-
Notifications
You must be signed in to change notification settings - Fork 272
Description
What is the problem the feature request solves?
Note: This issue was generated with AI assistance. The specification details have been extracted from Spark documentation and may need verification.
Comet does not currently support the Spark percentile_cont function, causing queries using this function to fall back to Spark's JVM execution instead of running natively on DataFusion.
PercentileCont calculates a percentile value based on a continuous distribution of numeric or ANSI interval columns at a given percentage. It implements the SQL PERCENTILE_CONT function which uses linear interpolation between values when the exact percentile position falls between two data points. This expression is a runtime-replaceable aggregate that delegates to the internal Percentile implementation.
Supporting this expression would allow more Spark workloads to benefit from Comet's native acceleration.
Describe the potential solution
Spark Specification
Syntax:
PERCENTILE_CONT(percentage) WITHIN GROUP (ORDER BY column [ASC|DESC])// Used internally by Catalyst - not directly exposed in DataFrame API
// The DataFrame API uses percentile_approx for similar functionalityArguments:
| Argument | Type | Description |
|---|---|---|
| left | Expression | The column expression to calculate percentile over (ORDER BY clause) |
| right | Expression | The percentile value between 0.0 and 1.0 |
| reverse | Boolean | Whether to reverse the ordering (DESC vs ASC), defaults to false |
Return Type: Returns the same data type as the input column being aggregated (numeric types or ANSI interval types).
Supported Data Types:
Supports numeric data types and ANSI interval types as determined by the underlying Percentile implementation's input type validation.
Edge Cases:
- Null handling behavior is delegated to the underlying Percentile implementation
- Empty input datasets return null
- Percentile values outside 0.0-1.0 range cause validation errors
- Requires exactly one ordering column - throws QueryCompilationError for multiple orderings
- DISTINCT clause is not supported and will be ignored
- UnresolvedWithinGroup state indicates incomplete ordering specification
Examples:
-- Calculate median (50th percentile) of salary
SELECT PERCENTILE_CONT(0.5) WITHIN GROUP (ORDER BY salary) as median_salary
FROM employees;
-- Calculate 95th percentile in descending order
SELECT PERCENTILE_CONT(0.95) WITHIN GROUP (ORDER BY response_time DESC) as p95_response
FROM requests;// This is an internal Catalyst expression
// DataFrame API equivalent would use approxQuantile or percentile_approx
df.stat.approxQuantile("salary", Array(0.5), 0.0)Implementation Approach
See the Comet guide on adding new expressions for detailed instructions.
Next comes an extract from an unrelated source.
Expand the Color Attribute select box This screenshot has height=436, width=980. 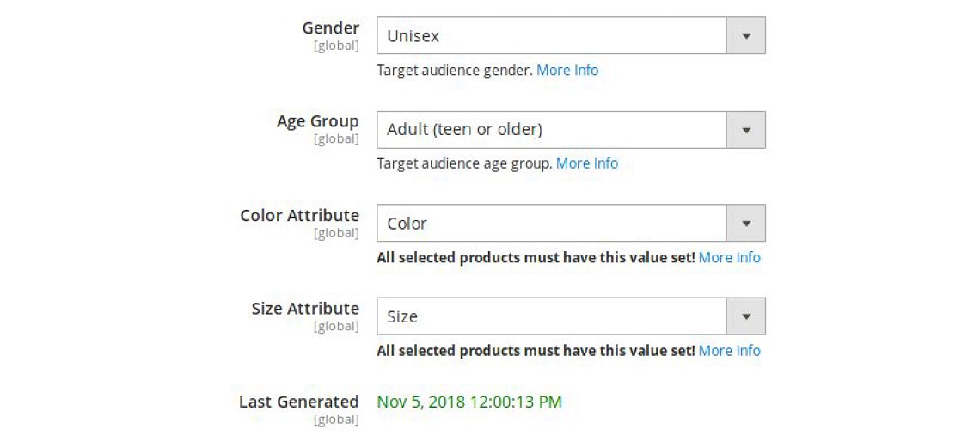coord(552,224)
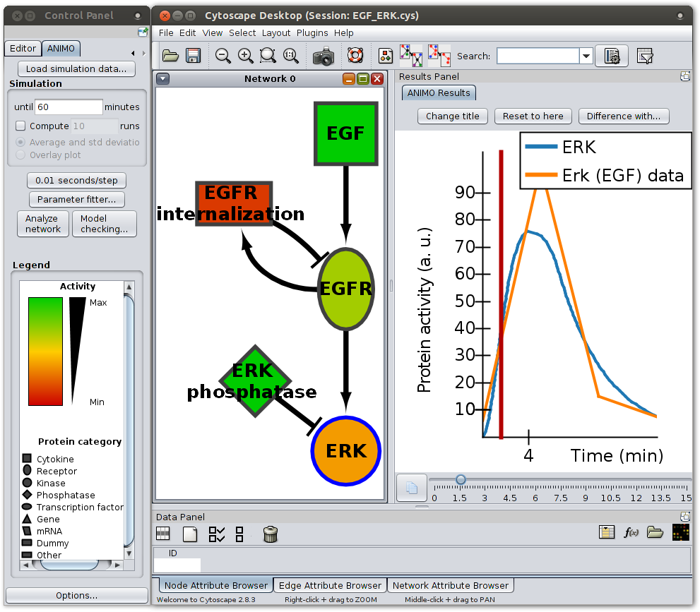Viewport: 700px width, 612px height.
Task: Click the trash icon in Data Panel
Action: tap(270, 534)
- Scala Serde: Add expression handler in
spark/src/main/scala/org/apache/comet/serde/ - Register: Add to appropriate map in
QueryPlanSerde.scala - Protobuf: Add message type in
native/proto/src/proto/expr.protoif needed - Rust: Implement in
native/spark-expr/src/(check if DataFusion has built-in support first)
Additional context
Difficulty: Medium
Spark Expression Class: org.apache.spark.sql.catalyst.expressions.PercentileCont
Related:
- Percentile - The underlying implementation class
- PercentileDisc - Discrete percentile calculation
- RuntimeReplaceableAggregate - Base trait for replaceable aggregates
- SupportsOrderingWithinGroup - Interface for WITHIN GROUP syntax
This issue was auto-generated from Spark reference documentation.